··· SUPPLIED RECORDS

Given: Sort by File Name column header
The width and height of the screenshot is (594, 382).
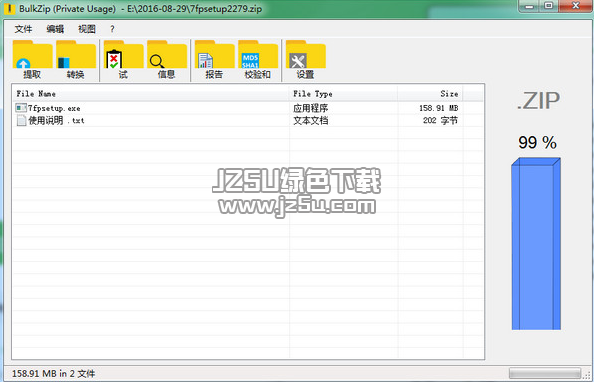Looking at the screenshot, I should coord(151,94).
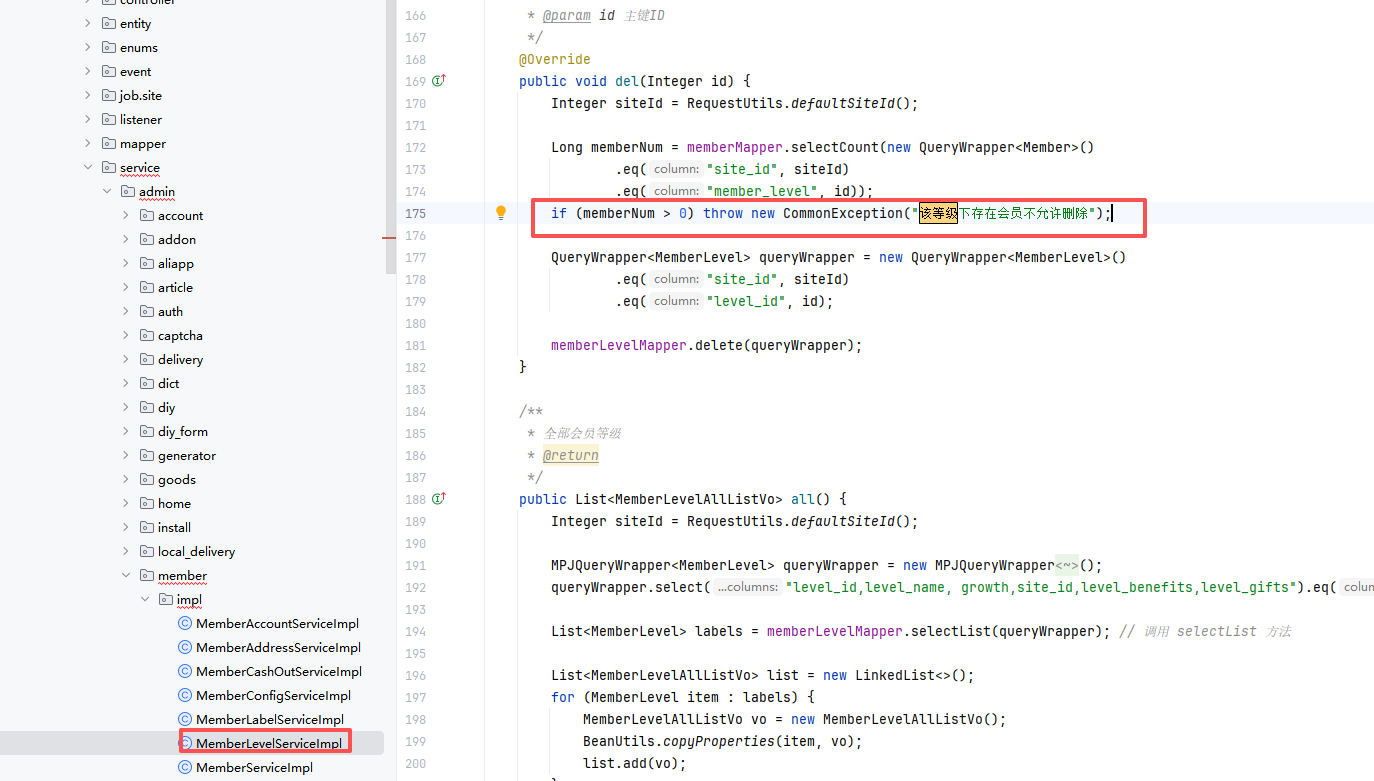Click the implements gutter icon beside all method
The image size is (1374, 781).
[438, 499]
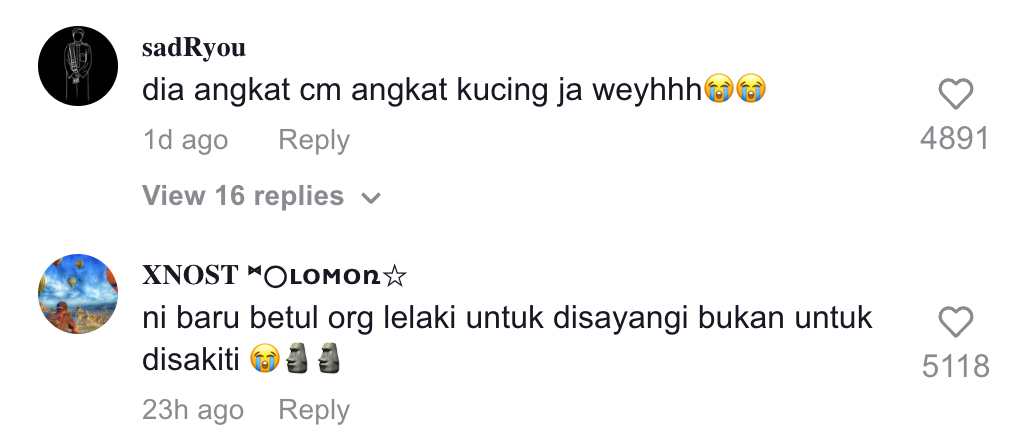Image resolution: width=1028 pixels, height=434 pixels.
Task: Click the star symbol in XNOST's name
Action: click(x=394, y=277)
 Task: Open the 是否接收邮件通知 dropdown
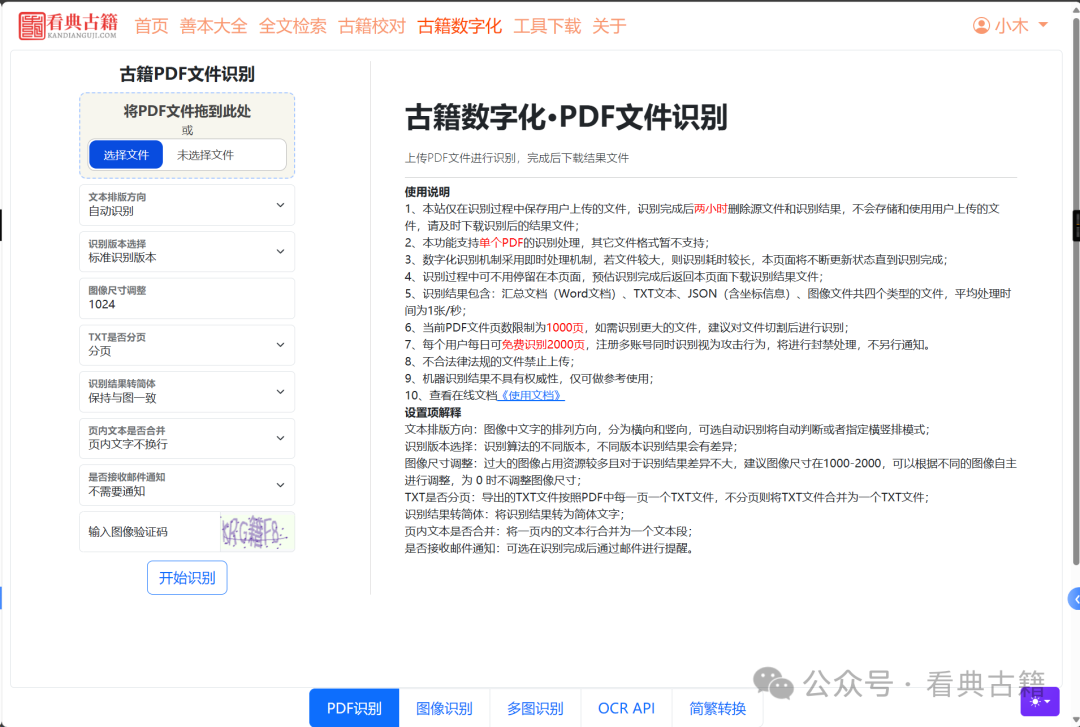coord(186,484)
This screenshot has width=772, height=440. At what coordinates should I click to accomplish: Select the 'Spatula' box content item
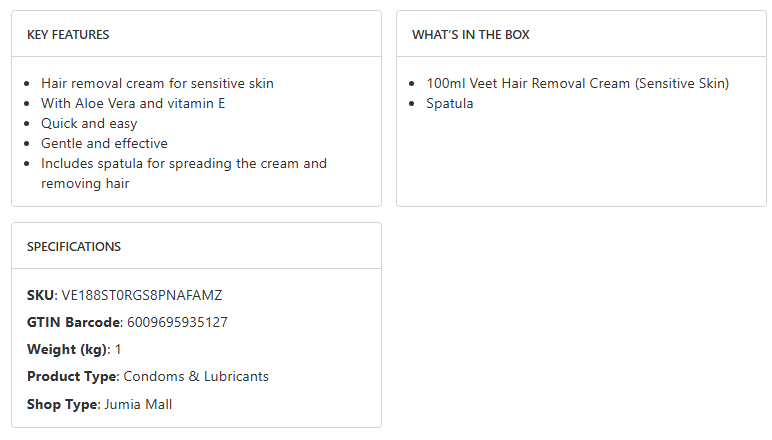coord(450,103)
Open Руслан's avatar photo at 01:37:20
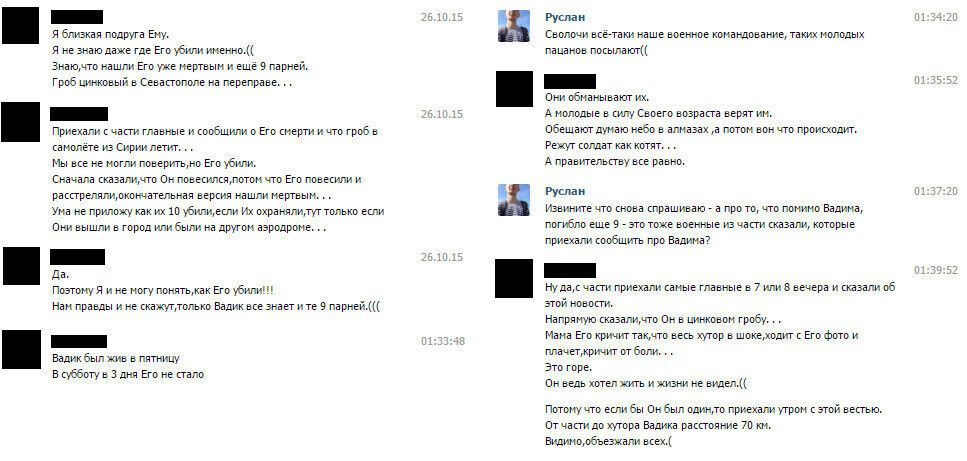Image resolution: width=967 pixels, height=461 pixels. coord(514,200)
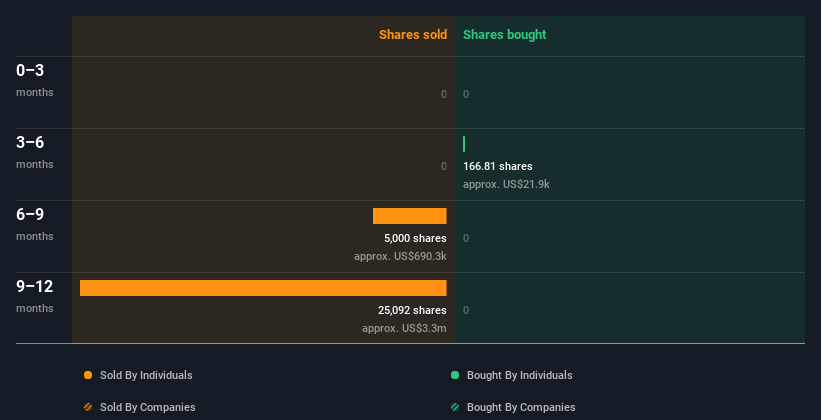This screenshot has height=420, width=821.
Task: Click the 5,000 shares value label
Action: pos(415,238)
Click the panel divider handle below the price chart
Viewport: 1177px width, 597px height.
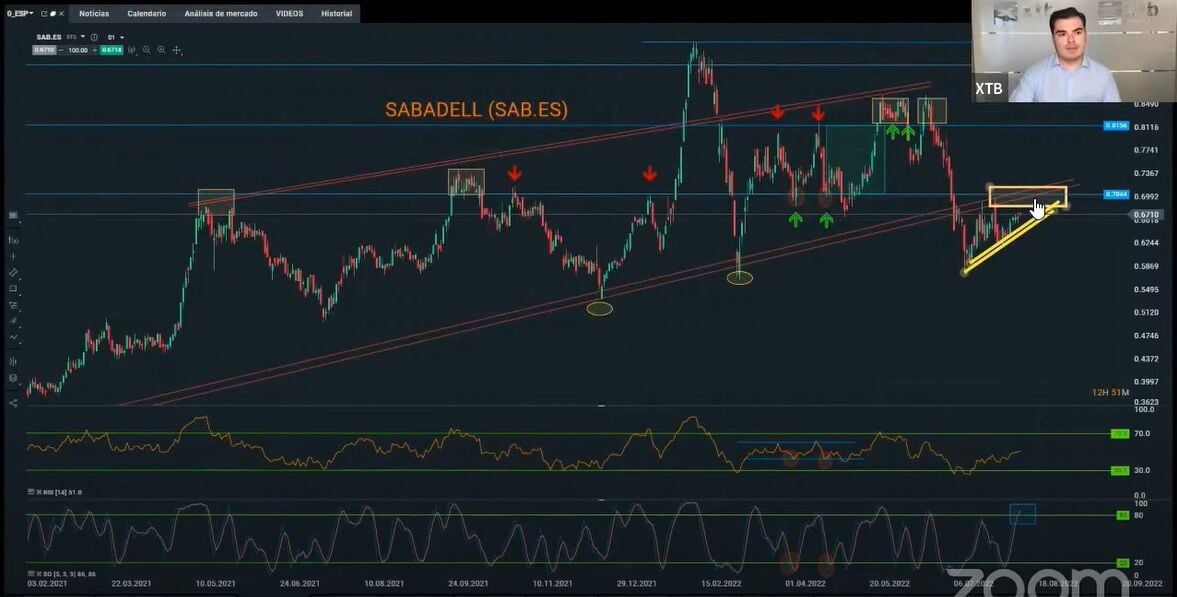[601, 406]
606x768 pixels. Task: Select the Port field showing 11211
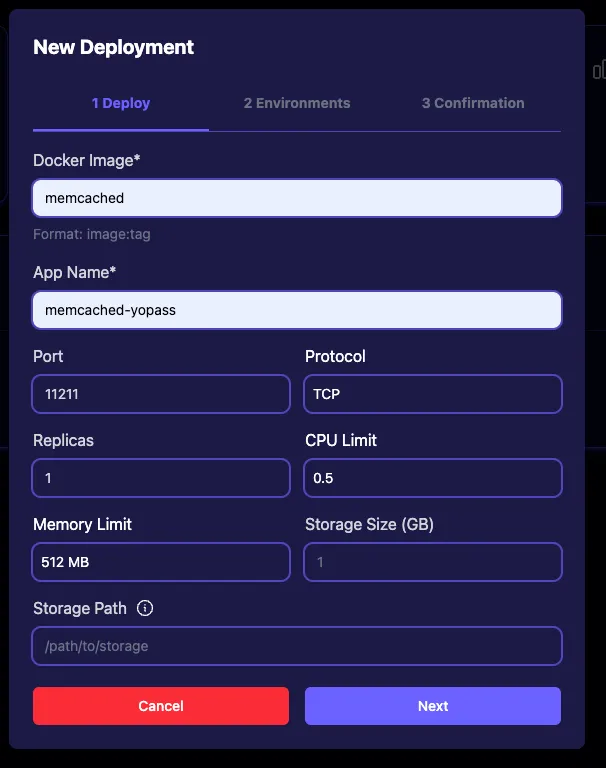(161, 394)
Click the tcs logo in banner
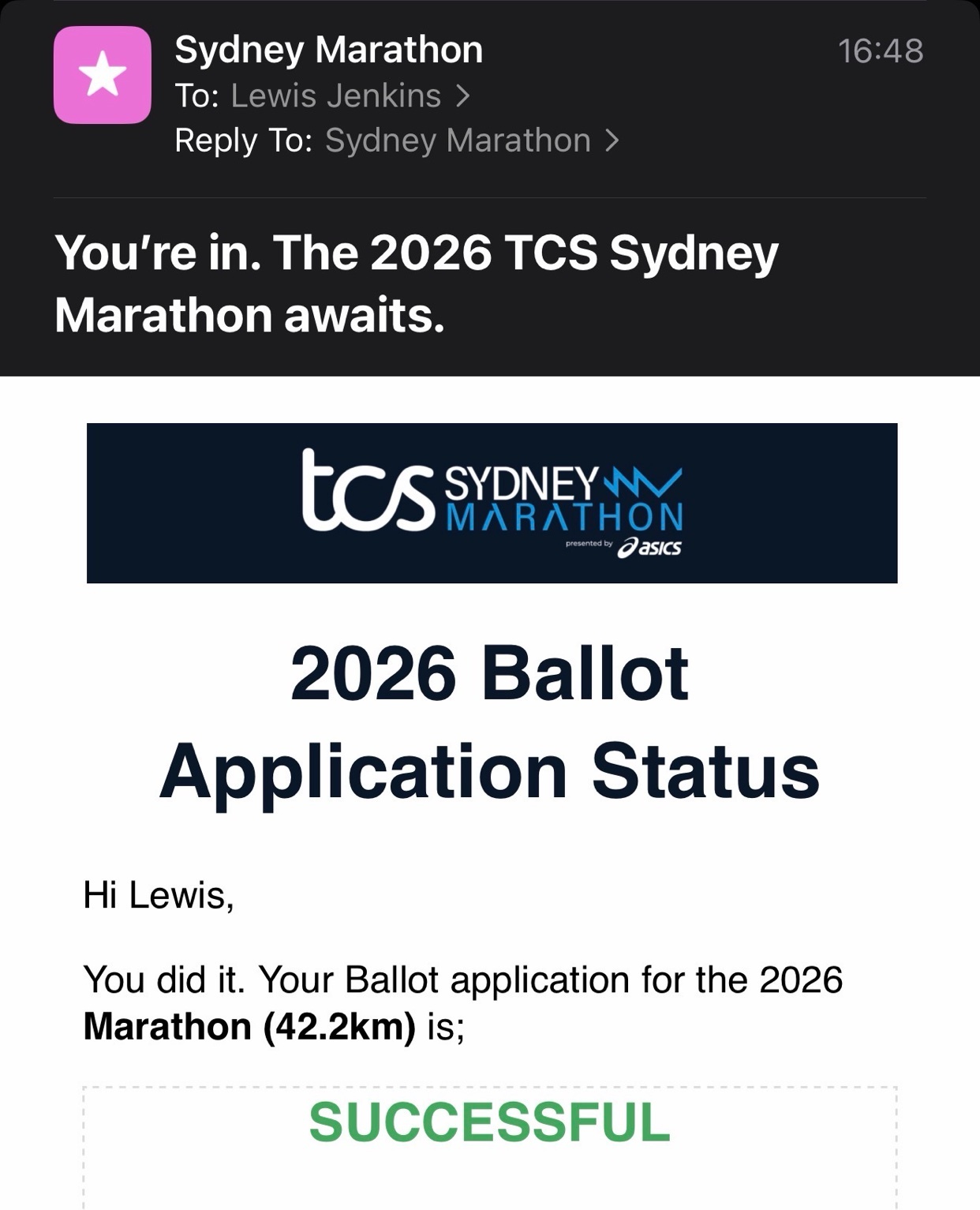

······

■ EXERCISE
Reproduce the material starting at "606x768 pixels. Task: Select" and ending at the end of the material, shifting every coordinate in the answers by -42. Leave the pictures out.

■ FULL OUTPUT
606x768 pixels. Task: Select the Port field showing 11211
(119, 352)
Click the tcs logo in banner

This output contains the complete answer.